Pixel coordinate grounding data
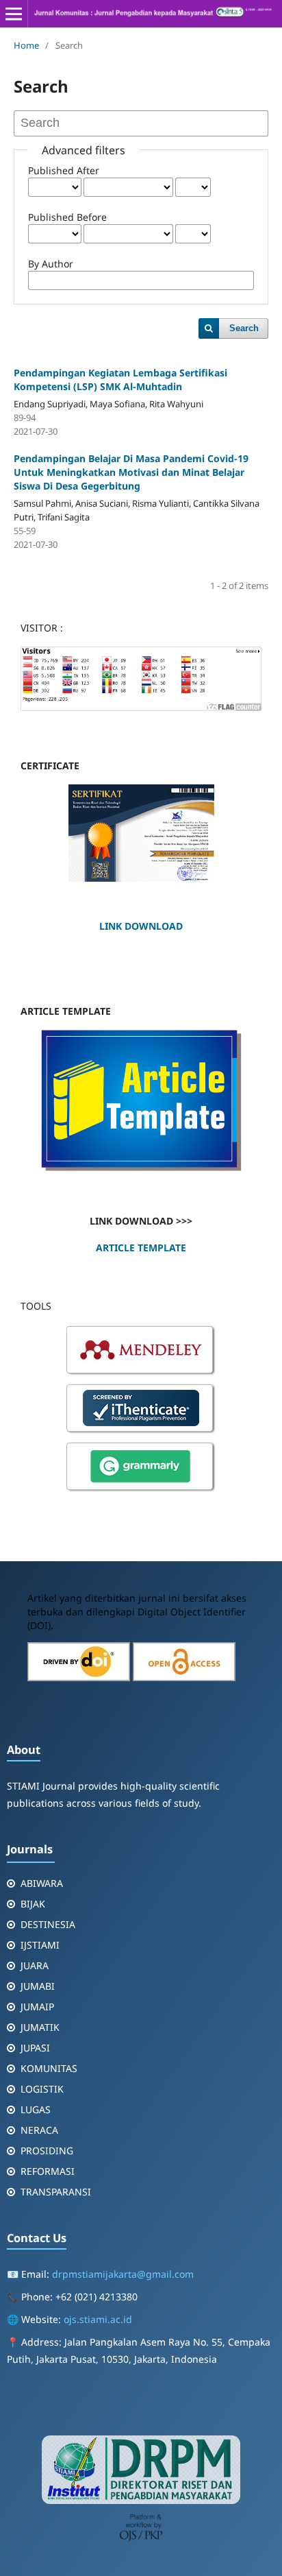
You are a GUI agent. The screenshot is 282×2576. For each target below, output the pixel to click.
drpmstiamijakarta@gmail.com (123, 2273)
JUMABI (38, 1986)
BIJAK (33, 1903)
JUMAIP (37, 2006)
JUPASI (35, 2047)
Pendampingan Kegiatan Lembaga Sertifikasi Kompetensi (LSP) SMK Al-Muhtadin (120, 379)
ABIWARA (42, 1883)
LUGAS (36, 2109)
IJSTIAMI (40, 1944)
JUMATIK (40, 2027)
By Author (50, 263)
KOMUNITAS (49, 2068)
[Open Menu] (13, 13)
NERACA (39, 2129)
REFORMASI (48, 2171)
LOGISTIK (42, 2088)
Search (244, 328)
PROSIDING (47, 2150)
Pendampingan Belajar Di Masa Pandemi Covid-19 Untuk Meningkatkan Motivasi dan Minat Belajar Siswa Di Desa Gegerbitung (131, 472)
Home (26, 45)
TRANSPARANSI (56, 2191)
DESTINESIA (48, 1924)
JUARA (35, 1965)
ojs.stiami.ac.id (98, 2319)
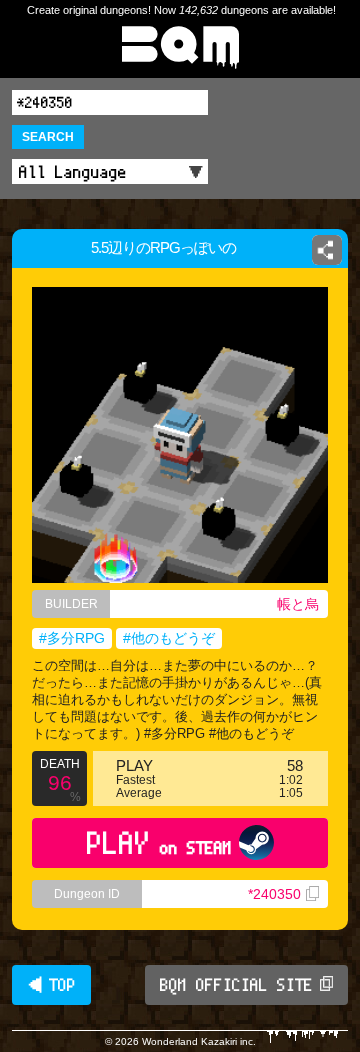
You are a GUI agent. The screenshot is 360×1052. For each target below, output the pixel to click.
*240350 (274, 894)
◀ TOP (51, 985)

● EXERCISE DIRECTIONS: Please copy the data shown above word for word, omitting the pictures.

● RESULT OF THIS TASK:
You are a GUI agent. The screenshot is 282×2576. For each target below, output the pixel to click.
drpmstiamijakarta@gmail.com (123, 2273)
JUMABI (38, 1986)
BIJAK (33, 1903)
JUMAIP (37, 2006)
JUPASI (35, 2047)
Pendampingan Kegiatan Lembaga Sertifikasi Kompetensi (LSP) SMK Al-Muhtadin (120, 379)
ABIWARA (42, 1883)
LUGAS (36, 2109)
IJSTIAMI (40, 1944)
JUMATIK (40, 2027)
By Author (50, 263)
KOMUNITAS (49, 2068)
[Open Menu] (13, 13)
NERACA (39, 2129)
REFORMASI (48, 2171)
LOGISTIK (42, 2088)
Search (244, 328)
PROSIDING (47, 2150)
Pendampingan Belajar Di Masa Pandemi Covid-19 Untuk Meningkatkan Motivasi dan Minat Belajar Siswa Di Desa Gegerbitung (131, 472)
Home (26, 45)
TRANSPARANSI (56, 2191)
DESTINESIA (48, 1924)
JUARA (35, 1965)
ojs.stiami.ac.id (98, 2319)
You are a GUI agent. The screenshot is 360×1052. For each target below, output the pixel to click.
*240350 (274, 894)
◀ TOP (51, 985)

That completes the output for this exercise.